- _EXERCISE TASK 1_
Rewrite the part of the records that opens with the line containing "Where should I" and closes with the line containing "Select the Change" as a two-column CSV with the headers request and answer. Give one row per request, with each value in a single quoted field and line breaks replaced by spaces.
- _EXERCISE TASK 2_
Extend the text on case government past its last sentence.

- _TEXT TO READ_
= Case government =

Grammatical term

In linguistics, case government is a type of government wherein a verb or adposition imposes grammatical case requirements on its noun phrase complement. For example, in German the preposition für 'for' governs the accusative case: für mich 'for me-accusative'. Case government may modify the meaning of the verb substantially, even to meanings that are unrelated.

Case government is an important notion in languages with many case distinctions, such as Russian and Finnish. It plays less of a role in English, because English does not rely on grammatical cases, except for distinguishing subject pronouns (I, he, she, we, they) from other pronouns (me, him, her, us, them). In English, true case government is absent, but if the aforementioned subject pronouns are understood as regular pronouns in the accusative case, it occurs in sentences such as He found me (not for example *He found I).

(Data for locating words and elements)

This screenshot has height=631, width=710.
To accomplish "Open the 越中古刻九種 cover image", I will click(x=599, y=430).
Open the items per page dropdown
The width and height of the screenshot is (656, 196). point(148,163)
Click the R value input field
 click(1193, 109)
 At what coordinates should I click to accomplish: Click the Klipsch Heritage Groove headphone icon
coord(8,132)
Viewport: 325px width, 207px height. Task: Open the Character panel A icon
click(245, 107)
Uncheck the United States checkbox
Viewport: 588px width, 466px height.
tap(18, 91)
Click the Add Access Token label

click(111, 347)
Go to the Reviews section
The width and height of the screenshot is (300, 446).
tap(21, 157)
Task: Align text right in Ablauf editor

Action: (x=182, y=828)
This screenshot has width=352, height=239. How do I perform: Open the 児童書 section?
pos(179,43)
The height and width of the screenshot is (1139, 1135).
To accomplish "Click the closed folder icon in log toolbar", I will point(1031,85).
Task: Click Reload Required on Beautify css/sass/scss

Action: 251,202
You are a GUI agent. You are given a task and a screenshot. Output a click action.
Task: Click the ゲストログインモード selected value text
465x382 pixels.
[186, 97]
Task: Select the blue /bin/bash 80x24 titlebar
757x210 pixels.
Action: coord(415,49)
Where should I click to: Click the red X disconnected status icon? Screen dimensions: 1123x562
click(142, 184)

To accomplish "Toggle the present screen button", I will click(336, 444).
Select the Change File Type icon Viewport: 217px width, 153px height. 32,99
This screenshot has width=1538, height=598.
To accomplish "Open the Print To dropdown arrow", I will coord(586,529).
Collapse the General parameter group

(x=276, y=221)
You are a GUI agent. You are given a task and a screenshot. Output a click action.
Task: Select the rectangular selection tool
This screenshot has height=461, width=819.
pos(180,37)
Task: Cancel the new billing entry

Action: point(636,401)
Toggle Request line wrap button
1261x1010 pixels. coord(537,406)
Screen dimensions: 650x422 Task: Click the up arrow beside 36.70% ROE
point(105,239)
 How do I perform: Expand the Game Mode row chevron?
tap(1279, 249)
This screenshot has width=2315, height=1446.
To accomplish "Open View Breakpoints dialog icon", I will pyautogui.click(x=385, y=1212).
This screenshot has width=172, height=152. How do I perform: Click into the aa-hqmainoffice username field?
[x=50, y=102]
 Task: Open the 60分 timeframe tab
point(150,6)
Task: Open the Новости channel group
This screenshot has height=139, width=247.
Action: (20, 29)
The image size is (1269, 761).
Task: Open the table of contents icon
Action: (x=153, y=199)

- _WRITTEN RESPONSE 1_
request,answer
"Where should I click to: Click the red X disconnected status icon? Screen dimensions: 1123x562","click(142, 184)"
"To accomplish ""Toggle the present screen button"",","I will click(336, 444)."
"Select the Change File Type icon Viewport: 217px width, 153px height.","32,99"

- _WRITTEN RESPONSE 2_
== Adpositions ==

In Standard German, there are prepositions that govern each of the three oblique cases: accusative, dative, and genitive. Case-marking in German is largely observed on elements that modify the noun (e.g. determiners, adjectives). In the following table, the examples of Löffel 'spoon' (masculine), Messer 'knife' (neuter), and Gabel 'fork' (feminine) are in definite noun phrases for each of the four cases. In the oblique cases (i.e. non-Nominative), the prepositions supplied dictate different cases: ohne 'without' governs the accusative, mit 'with' governs the dative, and wegen 'because of' governs the genitive: (Note: The increasing rarity of the genitive in colloquial speech causes prepositions governing the genitive to take on the dative colloquially.)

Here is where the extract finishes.